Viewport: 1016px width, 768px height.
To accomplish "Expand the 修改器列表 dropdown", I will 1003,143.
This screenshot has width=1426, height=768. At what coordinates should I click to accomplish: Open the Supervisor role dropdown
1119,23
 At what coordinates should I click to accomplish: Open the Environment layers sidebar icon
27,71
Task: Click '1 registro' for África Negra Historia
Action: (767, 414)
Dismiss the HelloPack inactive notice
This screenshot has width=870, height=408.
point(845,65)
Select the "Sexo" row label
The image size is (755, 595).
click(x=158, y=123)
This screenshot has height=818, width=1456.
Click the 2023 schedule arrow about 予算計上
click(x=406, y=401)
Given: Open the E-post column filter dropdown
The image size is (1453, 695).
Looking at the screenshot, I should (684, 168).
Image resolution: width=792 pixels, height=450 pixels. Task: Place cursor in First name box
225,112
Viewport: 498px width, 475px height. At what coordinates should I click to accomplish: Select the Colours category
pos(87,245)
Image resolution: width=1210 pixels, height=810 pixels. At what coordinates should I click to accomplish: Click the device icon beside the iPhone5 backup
----
### PROBLEM DETAILS:
Copy every entry above line for line, with no changes.

### SOLUTION TO THIS EXERCISE:
Viewport: 1016px width, 768px height.
To accomplish "Expand the 修改器列表 dropdown", I will 1003,143.
This screenshot has width=1426, height=768. At what coordinates should I click to accomplish: Open the Supervisor role dropdown
1119,23
 At what coordinates should I click to accomplish: Open the Environment layers sidebar icon
27,71
Task: Click '1 registro' for África Negra Historia
Action: (767, 414)
Dismiss the HelloPack inactive notice
This screenshot has width=870, height=408.
point(845,65)
Select the "Sexo" row label
The image size is (755, 595).
click(x=158, y=123)
This screenshot has height=818, width=1456.
Click the 2023 schedule arrow about 予算計上
click(x=406, y=401)
Given: Open the E-post column filter dropdown
The image size is (1453, 695).
Looking at the screenshot, I should (684, 168).
Image resolution: width=792 pixels, height=450 pixels. Task: Place cursor in First name box
225,112
Viewport: 498px width, 475px height. At what coordinates should I click to accomplish: Select the Colours category
pos(87,245)
Image resolution: width=1210 pixels, height=810 pixels. At what coordinates should I click to accomplish: Click the device icon beside the iPhone5 backup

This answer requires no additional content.